Also on pages 266-7 of "The New Physics" one learns that "the strong nuclear force is realised in yet another phase of a gauge theory (quantum chromo-dynamics), called the confining phase." Also one learns that in the confining phase quarks and gluons cannot be isolated, and that this is the most natural phase of the gauge theories, and that 4-D space-time is its lowest critical dimension. Well, if you go: pattern, pattern; make a comparison; meet a new comparison: you are confining your first comparison by the new comparison, as opposed to un-confining it by refering back to its two parent patterns? (Not necessarily need to be confining it, but from a math-shell number perspective confining it by repeatedly re-using the same comparison-comparison template and just counting the repeats or oscillations, so confining may be consequence of imposing an assumed equal-spaced numbering.)

STRONG FORCE

The strong force is apparently to do with repeated oscillations of a division-template (this template: the going forwards from 2 patterns, to a comparison, to a new comparison).
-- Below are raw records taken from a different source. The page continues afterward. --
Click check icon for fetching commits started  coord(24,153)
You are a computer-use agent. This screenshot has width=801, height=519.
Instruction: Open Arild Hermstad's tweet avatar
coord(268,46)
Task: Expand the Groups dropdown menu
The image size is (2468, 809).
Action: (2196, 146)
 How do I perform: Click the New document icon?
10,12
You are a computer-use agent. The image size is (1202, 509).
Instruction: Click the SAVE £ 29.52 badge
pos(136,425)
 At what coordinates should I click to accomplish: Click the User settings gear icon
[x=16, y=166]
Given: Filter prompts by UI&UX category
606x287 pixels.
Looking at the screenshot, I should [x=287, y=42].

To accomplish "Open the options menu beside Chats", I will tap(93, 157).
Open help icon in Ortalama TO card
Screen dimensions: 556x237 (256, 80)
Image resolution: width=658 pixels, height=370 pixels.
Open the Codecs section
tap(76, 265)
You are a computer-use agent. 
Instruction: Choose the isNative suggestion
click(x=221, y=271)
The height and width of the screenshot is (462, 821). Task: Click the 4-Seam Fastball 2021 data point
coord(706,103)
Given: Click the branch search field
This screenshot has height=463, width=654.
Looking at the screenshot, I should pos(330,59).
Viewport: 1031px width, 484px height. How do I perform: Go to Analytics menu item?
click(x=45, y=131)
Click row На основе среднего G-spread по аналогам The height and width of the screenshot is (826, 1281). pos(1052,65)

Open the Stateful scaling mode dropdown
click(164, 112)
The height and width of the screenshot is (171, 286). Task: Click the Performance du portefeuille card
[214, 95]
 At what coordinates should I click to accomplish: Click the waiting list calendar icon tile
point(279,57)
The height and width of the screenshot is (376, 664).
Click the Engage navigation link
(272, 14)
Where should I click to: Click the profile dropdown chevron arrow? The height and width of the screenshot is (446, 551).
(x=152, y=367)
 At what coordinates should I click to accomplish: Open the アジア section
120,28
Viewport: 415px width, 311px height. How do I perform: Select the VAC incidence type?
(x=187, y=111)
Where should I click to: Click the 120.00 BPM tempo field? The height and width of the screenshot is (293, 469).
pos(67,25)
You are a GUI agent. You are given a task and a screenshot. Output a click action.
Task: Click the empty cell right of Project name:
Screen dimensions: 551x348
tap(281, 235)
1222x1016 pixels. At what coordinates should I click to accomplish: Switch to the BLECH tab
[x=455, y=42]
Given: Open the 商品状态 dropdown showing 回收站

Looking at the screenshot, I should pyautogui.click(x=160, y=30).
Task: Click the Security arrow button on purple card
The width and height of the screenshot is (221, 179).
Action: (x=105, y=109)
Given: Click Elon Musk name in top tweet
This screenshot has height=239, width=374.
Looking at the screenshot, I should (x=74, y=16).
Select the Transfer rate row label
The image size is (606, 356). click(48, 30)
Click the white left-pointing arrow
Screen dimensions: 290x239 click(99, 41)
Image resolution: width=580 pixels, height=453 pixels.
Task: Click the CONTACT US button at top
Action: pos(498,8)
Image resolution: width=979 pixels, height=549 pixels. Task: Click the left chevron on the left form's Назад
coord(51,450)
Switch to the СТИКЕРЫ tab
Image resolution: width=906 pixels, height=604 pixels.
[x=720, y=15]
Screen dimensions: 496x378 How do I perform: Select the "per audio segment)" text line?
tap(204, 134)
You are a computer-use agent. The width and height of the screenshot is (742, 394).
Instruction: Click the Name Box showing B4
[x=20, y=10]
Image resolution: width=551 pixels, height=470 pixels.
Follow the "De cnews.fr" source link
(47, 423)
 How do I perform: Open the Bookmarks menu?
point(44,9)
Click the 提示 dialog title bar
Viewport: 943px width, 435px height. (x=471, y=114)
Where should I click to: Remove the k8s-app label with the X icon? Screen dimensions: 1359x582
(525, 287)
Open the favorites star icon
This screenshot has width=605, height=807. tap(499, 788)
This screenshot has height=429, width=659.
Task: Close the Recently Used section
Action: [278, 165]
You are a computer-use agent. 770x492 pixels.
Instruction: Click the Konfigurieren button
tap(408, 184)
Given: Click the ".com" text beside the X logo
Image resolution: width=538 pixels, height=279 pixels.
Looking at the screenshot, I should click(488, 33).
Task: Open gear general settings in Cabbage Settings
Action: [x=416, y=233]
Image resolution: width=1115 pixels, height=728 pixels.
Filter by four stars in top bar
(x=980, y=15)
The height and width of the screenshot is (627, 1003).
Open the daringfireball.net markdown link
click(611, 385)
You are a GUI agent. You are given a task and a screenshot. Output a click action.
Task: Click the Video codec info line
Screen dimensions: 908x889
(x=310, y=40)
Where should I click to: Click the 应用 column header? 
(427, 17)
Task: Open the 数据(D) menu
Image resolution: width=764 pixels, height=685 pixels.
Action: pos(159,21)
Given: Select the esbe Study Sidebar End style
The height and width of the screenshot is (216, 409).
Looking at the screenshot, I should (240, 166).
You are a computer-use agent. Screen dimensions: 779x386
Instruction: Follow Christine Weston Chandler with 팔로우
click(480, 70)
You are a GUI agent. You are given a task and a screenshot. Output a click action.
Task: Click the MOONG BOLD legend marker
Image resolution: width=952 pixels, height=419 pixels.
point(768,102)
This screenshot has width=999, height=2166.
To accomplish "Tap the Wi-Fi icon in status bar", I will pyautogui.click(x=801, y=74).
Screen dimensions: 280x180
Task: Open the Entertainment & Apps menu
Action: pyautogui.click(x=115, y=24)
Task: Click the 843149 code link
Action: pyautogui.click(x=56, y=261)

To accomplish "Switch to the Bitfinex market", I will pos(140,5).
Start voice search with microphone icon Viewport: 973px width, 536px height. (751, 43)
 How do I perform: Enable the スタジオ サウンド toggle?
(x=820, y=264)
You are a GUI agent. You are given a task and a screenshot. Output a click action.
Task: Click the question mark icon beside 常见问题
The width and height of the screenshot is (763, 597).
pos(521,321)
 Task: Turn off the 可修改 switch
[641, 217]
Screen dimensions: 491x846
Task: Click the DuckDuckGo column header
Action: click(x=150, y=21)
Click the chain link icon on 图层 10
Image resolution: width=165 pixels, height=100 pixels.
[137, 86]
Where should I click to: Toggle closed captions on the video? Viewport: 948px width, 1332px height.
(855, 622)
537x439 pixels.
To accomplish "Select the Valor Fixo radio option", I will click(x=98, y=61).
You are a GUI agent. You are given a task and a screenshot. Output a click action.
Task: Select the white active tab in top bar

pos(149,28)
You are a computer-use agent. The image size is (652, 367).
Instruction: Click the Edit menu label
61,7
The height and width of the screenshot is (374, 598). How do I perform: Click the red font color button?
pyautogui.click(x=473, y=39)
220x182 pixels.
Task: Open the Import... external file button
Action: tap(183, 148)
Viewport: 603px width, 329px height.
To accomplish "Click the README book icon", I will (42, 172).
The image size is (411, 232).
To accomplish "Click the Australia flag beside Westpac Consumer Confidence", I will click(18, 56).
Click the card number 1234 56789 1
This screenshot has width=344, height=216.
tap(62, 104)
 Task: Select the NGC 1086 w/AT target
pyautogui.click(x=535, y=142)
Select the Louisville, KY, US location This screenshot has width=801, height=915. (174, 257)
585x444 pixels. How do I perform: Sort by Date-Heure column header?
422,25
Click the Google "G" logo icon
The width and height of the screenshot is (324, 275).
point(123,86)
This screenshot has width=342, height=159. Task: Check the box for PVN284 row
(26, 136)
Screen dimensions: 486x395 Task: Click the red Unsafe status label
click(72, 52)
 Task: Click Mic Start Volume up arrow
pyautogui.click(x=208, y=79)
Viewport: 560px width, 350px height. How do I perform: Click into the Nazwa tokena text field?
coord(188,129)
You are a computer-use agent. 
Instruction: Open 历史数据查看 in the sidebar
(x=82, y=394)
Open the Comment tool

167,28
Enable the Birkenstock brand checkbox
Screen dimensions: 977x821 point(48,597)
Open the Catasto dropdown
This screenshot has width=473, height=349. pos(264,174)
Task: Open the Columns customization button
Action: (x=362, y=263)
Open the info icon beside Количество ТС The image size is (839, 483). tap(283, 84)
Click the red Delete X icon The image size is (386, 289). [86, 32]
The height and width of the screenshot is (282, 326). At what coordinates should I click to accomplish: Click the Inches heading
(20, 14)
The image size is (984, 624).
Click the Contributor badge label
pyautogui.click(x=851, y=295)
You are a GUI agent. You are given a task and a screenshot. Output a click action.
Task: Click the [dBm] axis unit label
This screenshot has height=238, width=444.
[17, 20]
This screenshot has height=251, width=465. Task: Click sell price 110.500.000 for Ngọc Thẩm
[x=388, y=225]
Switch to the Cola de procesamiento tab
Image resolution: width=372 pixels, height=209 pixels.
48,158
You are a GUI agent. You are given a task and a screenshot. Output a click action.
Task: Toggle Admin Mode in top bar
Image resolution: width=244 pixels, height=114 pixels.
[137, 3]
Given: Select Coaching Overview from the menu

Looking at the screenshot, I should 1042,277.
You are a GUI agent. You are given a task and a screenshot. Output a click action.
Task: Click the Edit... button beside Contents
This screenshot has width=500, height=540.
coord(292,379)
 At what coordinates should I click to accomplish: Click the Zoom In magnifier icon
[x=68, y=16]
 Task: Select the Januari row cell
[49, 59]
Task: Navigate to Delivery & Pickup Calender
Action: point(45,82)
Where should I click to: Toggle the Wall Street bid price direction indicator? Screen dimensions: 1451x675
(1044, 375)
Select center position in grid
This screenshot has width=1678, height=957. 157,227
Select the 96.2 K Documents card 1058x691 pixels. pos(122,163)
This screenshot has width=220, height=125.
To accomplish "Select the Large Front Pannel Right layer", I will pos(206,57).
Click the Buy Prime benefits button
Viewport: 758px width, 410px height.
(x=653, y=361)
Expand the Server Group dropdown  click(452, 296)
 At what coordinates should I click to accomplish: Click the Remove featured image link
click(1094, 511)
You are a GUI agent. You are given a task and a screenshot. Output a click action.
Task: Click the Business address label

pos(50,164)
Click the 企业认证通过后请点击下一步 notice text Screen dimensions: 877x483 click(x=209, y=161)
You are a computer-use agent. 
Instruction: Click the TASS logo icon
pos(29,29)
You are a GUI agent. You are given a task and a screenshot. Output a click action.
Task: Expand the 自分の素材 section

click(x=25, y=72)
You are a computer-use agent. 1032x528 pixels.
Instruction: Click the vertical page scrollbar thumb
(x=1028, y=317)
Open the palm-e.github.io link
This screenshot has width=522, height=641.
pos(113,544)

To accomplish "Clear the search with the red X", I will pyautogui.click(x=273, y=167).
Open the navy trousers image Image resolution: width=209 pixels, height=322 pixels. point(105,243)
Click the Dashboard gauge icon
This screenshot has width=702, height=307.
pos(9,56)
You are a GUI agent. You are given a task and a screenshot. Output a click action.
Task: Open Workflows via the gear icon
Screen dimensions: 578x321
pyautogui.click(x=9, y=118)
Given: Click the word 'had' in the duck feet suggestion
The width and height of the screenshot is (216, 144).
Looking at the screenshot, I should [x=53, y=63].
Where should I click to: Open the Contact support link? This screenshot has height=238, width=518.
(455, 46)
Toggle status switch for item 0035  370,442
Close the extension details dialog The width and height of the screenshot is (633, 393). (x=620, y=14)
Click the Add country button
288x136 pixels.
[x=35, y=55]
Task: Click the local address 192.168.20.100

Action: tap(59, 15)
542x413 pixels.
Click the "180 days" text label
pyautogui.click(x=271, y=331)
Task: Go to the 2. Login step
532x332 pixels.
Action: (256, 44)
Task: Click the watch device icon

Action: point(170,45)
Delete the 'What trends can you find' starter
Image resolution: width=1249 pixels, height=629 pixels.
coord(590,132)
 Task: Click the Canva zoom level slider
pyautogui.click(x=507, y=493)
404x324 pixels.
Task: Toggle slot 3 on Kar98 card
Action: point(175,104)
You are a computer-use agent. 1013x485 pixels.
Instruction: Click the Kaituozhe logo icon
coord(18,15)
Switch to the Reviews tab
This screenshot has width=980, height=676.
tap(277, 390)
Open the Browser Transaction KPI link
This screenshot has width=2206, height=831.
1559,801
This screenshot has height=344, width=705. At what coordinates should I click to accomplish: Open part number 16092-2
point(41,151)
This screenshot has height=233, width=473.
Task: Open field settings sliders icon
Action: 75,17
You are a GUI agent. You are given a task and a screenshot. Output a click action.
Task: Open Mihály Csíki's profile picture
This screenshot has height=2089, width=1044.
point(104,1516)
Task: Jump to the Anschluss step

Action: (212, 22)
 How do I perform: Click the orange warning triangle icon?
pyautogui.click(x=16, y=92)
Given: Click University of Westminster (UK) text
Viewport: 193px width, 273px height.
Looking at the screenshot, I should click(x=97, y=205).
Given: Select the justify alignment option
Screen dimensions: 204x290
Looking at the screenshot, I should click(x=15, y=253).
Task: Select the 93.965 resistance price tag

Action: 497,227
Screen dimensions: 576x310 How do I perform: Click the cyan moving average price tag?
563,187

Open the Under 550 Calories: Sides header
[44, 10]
Why is the confining phase considered the most natural phase for a gauge theory? How about: because "time" is self-referent reference; is pattern pattern compared, meet new comparison; which is the process of gauging or measuring one comparison with another. Self-reference per reference: "how do I look before and after meeting something?". The repeating application of a 4D space-time math-numbers-assumed-equal template may give an illusion of confinement.

Of course the lower critical dimension of oscillating a 4-D space-time template ("a pattern, pattern, compared; meet new comparison", template) will be the template itself.

WEAK FORCE

The weak force is apparantly to do with repeated oscillations of a multiplication-template (template: the going from a new comparison back to a previous comparison back to two patterns (so weak force is strong-force going back in time).

ELECTRO-MAGNETISM

Electro-magnetic force involving QED is apparantly to do with allowing any grouping of assorted directions for time; about any way that: pattern, pattern, comparison; new comparison (that is: time) can happen.

GRAVITATION

Gravitational forces apparantly are about the apparent coming together of earlier patterns when they are seen from the perspective of a comparison of those original patterns meeting a new comparison. It looks extremely weak compared to the other forces when you look at it from a 4-space oscillating generalization point of view. This is because the only way you are going to see beyond the confinement of that 4-space generalization is to see the uncertainty oscillations within it.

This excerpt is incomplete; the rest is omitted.